### Exercise brief
Repeat the records exactly. Every line must match.

### Data listing

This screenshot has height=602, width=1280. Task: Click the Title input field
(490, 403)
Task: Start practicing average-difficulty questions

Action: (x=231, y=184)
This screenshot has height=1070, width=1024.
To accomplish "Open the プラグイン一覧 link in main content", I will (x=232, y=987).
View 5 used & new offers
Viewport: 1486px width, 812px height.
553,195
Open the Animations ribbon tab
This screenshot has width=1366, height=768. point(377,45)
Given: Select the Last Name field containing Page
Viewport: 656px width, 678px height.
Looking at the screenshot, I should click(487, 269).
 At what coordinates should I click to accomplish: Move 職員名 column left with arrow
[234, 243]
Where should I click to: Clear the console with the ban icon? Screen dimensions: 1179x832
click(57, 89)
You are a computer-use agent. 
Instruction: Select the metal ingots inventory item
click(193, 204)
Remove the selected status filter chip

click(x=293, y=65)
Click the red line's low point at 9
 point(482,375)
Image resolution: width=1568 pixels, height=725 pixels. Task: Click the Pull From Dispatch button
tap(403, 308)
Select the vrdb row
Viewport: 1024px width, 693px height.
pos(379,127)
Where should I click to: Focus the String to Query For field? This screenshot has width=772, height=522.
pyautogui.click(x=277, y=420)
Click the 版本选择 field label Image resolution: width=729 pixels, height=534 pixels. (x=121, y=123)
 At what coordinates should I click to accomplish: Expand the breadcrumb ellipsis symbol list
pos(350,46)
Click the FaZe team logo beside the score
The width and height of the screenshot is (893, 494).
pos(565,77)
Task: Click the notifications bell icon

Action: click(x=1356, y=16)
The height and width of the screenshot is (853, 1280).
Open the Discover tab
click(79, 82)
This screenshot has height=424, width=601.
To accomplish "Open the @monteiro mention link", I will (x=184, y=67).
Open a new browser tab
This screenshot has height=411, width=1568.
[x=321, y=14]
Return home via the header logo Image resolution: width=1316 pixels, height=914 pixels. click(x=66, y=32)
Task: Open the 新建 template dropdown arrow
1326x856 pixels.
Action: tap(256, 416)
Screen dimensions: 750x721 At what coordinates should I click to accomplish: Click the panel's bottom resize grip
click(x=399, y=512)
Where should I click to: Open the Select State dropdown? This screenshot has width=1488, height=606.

### Completed exercise
This screenshot has height=602, width=1280. Task: Click the Title input field
(490, 403)
Task: Start practicing average-difficulty questions

Action: (x=231, y=184)
This screenshot has height=1070, width=1024.
To accomplish "Open the プラグイン一覧 link in main content", I will (x=232, y=987).
View 5 used & new offers
Viewport: 1486px width, 812px height.
553,195
Open the Animations ribbon tab
This screenshot has width=1366, height=768. point(377,45)
Given: Select the Last Name field containing Page
Viewport: 656px width, 678px height.
Looking at the screenshot, I should click(487, 269).
 At what coordinates should I click to accomplish: Move 職員名 column left with arrow
[234, 243]
Where should I click to: Clear the console with the ban icon? Screen dimensions: 1179x832
click(57, 89)
You are a computer-use agent. 
Instruction: Select the metal ingots inventory item
click(193, 204)
Remove the selected status filter chip

click(x=293, y=65)
Click the red line's low point at 9
 point(482,375)
Image resolution: width=1568 pixels, height=725 pixels. Task: Click the Pull From Dispatch button
tap(403, 308)
Select the vrdb row
Viewport: 1024px width, 693px height.
pos(379,127)
Where should I click to: Focus the String to Query For field? This screenshot has width=772, height=522.
pyautogui.click(x=277, y=420)
Click the 版本选择 field label Image resolution: width=729 pixels, height=534 pixels. (x=121, y=123)
 At what coordinates should I click to accomplish: Expand the breadcrumb ellipsis symbol list
pos(350,46)
Click the FaZe team logo beside the score
The width and height of the screenshot is (893, 494).
pos(565,77)
Task: Click the notifications bell icon

Action: click(x=1356, y=16)
The height and width of the screenshot is (853, 1280).
Open the Discover tab
click(79, 82)
This screenshot has height=424, width=601.
To accomplish "Open the @monteiro mention link", I will (x=184, y=67).
Open a new browser tab
This screenshot has height=411, width=1568.
[x=321, y=14]
Return home via the header logo Image resolution: width=1316 pixels, height=914 pixels. click(x=66, y=32)
Task: Open the 新建 template dropdown arrow
1326x856 pixels.
Action: tap(256, 416)
Screen dimensions: 750x721 At what coordinates should I click to accomplish: Click the panel's bottom resize grip
click(x=399, y=512)
Where should I click to: Open the Select State dropdown? This screenshot has width=1488, height=606.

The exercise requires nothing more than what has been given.